Общая стратегия была простой. Мне предстояло убедить консервативных избирателей, многие из которых полностью утратили иллюзии касательно сообщества, проголосовать. Возможно, это сработало бы, если бы сами кандидаты донесли эту мысль достаточно живо, и если бы нам не приходилось иметь дело с нападками Теда Хита и остальных. В действительности в последний момент был серьезный скачок в пользу Партии зеленых, который перекрыл наш голос. Люди относились к европейским выборам, как если бы они были сторонними, голосуя не за реальные изменения в своих жизнях, а скорее против существующих правительств. Это было на руку лейбористам, и они отбили у нас 13 мест. Несмотря на все смягчающие обстоятельства, я была недовольна. Эти результаты могли дать стимул всем, кто противостоял мне и моему подходу к Европе.
На это не понадобилось много времени. Я уже описала, как Джеффри Хау и Найджел Лоусон старались заставить меня назначить дату вхождения фунта в ERM, и как я избежала этого на совете в Мадриде в 1989 г. В действительности ERM не очень был связан с Мадридом. Две реальные проблемы заключались в отношении к докладу Делора по EMU и вопросу о том, должно ли сообщество иметь свою собственную Социальную хартию.
Разумеется, я в корне противилась подходу Делора. Но я была не в том положении, чтобы предотвратить ряд действий в его сторону. Впоследствии я решила сделать упор на три положения. Во-первых, доклад Делора не должен быть единственным основанием для дальнейшей работы по EMU. Во-вторых, в процессе движения в сторону EMU и его сроков не должно быть никакого автоматизма. В частности, мы никак не должны быть связаны 2-м этапом. В-третьих, сейчас не должно было приниматься решение о проведении межправительственной конференции по докладу. Аргументироваться это должно тем, что к такой конференции нужно тщательно и как можно дольше готовиться.
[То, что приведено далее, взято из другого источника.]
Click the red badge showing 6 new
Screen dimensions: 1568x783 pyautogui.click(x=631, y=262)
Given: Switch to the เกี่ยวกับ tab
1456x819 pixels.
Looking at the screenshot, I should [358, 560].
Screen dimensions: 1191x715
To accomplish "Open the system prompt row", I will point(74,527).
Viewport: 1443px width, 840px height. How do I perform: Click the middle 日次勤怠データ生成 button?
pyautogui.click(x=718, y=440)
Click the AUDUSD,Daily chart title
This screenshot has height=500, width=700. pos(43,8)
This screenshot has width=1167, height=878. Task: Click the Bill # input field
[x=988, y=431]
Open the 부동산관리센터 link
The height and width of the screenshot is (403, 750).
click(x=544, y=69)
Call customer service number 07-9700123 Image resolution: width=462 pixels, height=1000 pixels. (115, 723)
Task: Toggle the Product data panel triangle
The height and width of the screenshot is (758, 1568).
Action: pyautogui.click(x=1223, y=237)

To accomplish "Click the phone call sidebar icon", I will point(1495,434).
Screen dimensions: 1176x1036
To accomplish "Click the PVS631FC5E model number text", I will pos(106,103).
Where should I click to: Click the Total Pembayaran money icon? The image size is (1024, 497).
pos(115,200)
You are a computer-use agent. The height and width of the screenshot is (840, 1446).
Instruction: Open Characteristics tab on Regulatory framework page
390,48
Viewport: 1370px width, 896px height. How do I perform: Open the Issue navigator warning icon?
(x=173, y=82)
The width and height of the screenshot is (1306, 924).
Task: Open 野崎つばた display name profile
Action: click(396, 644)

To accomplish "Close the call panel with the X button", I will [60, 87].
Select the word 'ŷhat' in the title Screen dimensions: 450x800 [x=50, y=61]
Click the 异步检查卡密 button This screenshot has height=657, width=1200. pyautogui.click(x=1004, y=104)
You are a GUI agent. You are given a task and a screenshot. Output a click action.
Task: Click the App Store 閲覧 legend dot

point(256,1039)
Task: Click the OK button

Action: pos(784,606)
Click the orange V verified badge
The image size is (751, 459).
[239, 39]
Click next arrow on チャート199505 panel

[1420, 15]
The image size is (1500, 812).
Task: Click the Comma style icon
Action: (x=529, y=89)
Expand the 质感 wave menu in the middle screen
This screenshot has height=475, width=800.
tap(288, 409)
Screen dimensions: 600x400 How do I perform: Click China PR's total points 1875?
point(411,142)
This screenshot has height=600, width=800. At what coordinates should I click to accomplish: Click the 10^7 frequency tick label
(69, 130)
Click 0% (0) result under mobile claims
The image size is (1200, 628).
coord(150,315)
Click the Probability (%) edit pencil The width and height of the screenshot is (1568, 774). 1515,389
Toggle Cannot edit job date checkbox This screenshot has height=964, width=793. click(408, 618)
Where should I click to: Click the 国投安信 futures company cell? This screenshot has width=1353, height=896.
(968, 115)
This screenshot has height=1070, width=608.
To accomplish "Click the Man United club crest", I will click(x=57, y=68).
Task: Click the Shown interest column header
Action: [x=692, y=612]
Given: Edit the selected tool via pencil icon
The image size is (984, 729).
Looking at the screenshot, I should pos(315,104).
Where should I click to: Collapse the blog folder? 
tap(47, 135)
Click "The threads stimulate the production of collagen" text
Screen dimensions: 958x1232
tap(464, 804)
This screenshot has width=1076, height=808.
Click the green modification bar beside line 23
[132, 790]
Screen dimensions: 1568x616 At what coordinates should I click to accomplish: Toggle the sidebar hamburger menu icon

Что касается Социальной хартии, здесь вопрос был гораздо проще. Я считала недопустимым, чтобы правила и методы регулирования рабочего процесса и социальных пособий устанавливались на уровне сообщества. Социальная хартия попросту была социалистической хартией, в пользу которой выступали преимущественно социалистические страны-участники.
Большая часть обсуждений в первый день совета в Мадриде была посвящена EMU. Во второй половине дня мы обратились к вопросу Единого рынка и «социального измерения». Я уже описывала, как я использовала свою речь, чтобы обозначить условия вхождения в ERM. В то же время я поддержала Пола Шультера, который оспорил 39-й параграф доклада Делора, содержавший принцип «вход за пенни, выход за фунт», который предпочитали федералисты. Противоположную сторону представляла Франция. Президент Миттеран настаивал на крайних сроках для IGC и для завершения 2-го и 3-го этапов, предложив в качестве возможного 31 декабря 1992 г.
Затем спор переместился на Социальную хартию. Я сидела рядом с синьором Кавацо Сильва, довольно крепким премьер-министром Португалии, который был бы еще крепче, если бы его страна не была такой бедной, а немцы такими богатыми. «Разве вы не видите, – спросила я, – что Социальная хартия предназначена для того, чтобы не позволить Португалии привлекать инвестиции из Германии из-за ваших низких цен оплаты труда. Это германский протекционизм. На его основе будут сформулированы директивы, и вы лишитесь рабочих мест». Но он был убежден, что хартия будет не больше чем просто общей декларацией. И, возможно, думал, что если Германия будет готова заплатить достаточно за «сплоченность», это не будет такой уж плохой сделкой. Поэтому я противостояла хартии в одиночку.
Итоги европейских выборов не имели особенного значения сами по себе. Но они раскрыли узел недовольства, который нельзя было игнорировать. Меньшинство членов парламента от консерваторов с беспокойством воспринимали мой подход к европейским вопросам. Но еще важнее был тот факт, что пути в правительственные круги казались заблокированными. Я также считала, что нужны изменения. Когда премьер-министр провел на своем посту десять лет, он или она должны гораздо больше опасаться угрозы старения и очерствения правительства. Я решила внести ряд изменений в кабинет, чтобы освободить несколько мест и привести несколько новых лиц.
Я также думала о собственном будущем. Мне казалось, что у меня в запасе еще несколько лет активной работы, и я намеревалась довести до конца укрепление нашей экономической мощности, завершение наших радикальных социальных реформ и перестроение Европы в соответствии с моей позицией, обозначенной в речи в Брюгге. Я хотела оставить после себя, возможно, несколько кандидатов с проверенным характером и опытом, из которых можно будет выбрать моего преемника. По ряду причин я не считала, что кто-либо из моего собственного политического поколения для этого подходит.